The Chairman of the Board shall serve for a term of one (1) year  and shall be
elected at the annual meeting; PROVIDED, HOWEVER, that the initial Chairman of
the Board shall be elected by Written Consent of the Board of Directors and
shall serve until the next ensuing annual meeting.

                                          9



    3.4  ANNUAL AND REGULAR MEETINGS.

    An annual Board meeting shall be held without notice immediately after and
at the same place as the annual meeting of shareholders. By resolution, the
Board, or any committee thereof, may specify the time and place either within or
without the State of Delaware for holding other regular meetings thereof without
notice other than such resolution.

    3.5  SPECIAL MEETINGS.

    Special meetings of the Board or any committee designated by the Board may
be called by or at the request of the Chairman of the Board, the President, or,
in the case of special Board meetings, any three Directors and, in the case of
any special meeting of any committee designated by the Board, by the Chairman
thereof. The person or persons authorized to call special meetings may fix any
place either within or without the State of Delaware as the place for holding
any special Board or committee meeting called by them.

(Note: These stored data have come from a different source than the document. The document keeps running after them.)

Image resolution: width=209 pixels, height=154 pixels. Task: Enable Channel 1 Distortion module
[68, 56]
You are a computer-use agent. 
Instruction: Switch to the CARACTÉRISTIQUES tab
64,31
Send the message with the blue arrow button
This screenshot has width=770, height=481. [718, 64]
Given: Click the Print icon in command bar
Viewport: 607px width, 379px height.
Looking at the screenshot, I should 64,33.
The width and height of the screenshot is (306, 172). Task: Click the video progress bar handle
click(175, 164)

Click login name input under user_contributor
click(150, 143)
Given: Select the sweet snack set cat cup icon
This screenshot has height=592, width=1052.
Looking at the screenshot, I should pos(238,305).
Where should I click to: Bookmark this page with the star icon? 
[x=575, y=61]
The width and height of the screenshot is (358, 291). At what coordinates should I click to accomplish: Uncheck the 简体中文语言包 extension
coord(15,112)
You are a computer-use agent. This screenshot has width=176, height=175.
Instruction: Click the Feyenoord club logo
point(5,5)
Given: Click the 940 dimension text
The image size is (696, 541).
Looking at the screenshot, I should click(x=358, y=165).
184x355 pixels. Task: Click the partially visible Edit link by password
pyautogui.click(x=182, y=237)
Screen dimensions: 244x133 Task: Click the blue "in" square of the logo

    3.6  MEETINGS BY COMMUNICATIONS EQUIPMENT.

    Members of the Board or any committee designated by the Board may
participate in a meeting of such Board or committee by, or conduct the meeting
through the use of, any means of communication by which all Directors
participating in the meeting can hear each other during the meeting.
Participation by such means shall constitute presence in person at a meeting.

    3.7  NOTICE OF SPECIAL MEETINGS.

    Notice of a special Board or committee meeting stating the place, day and
hour of the meeting shall be given to a Director in writing or orally. Neither
the business to be transacted at, nor the purpose of, any special meeting need
be specified in the notice of such meeting.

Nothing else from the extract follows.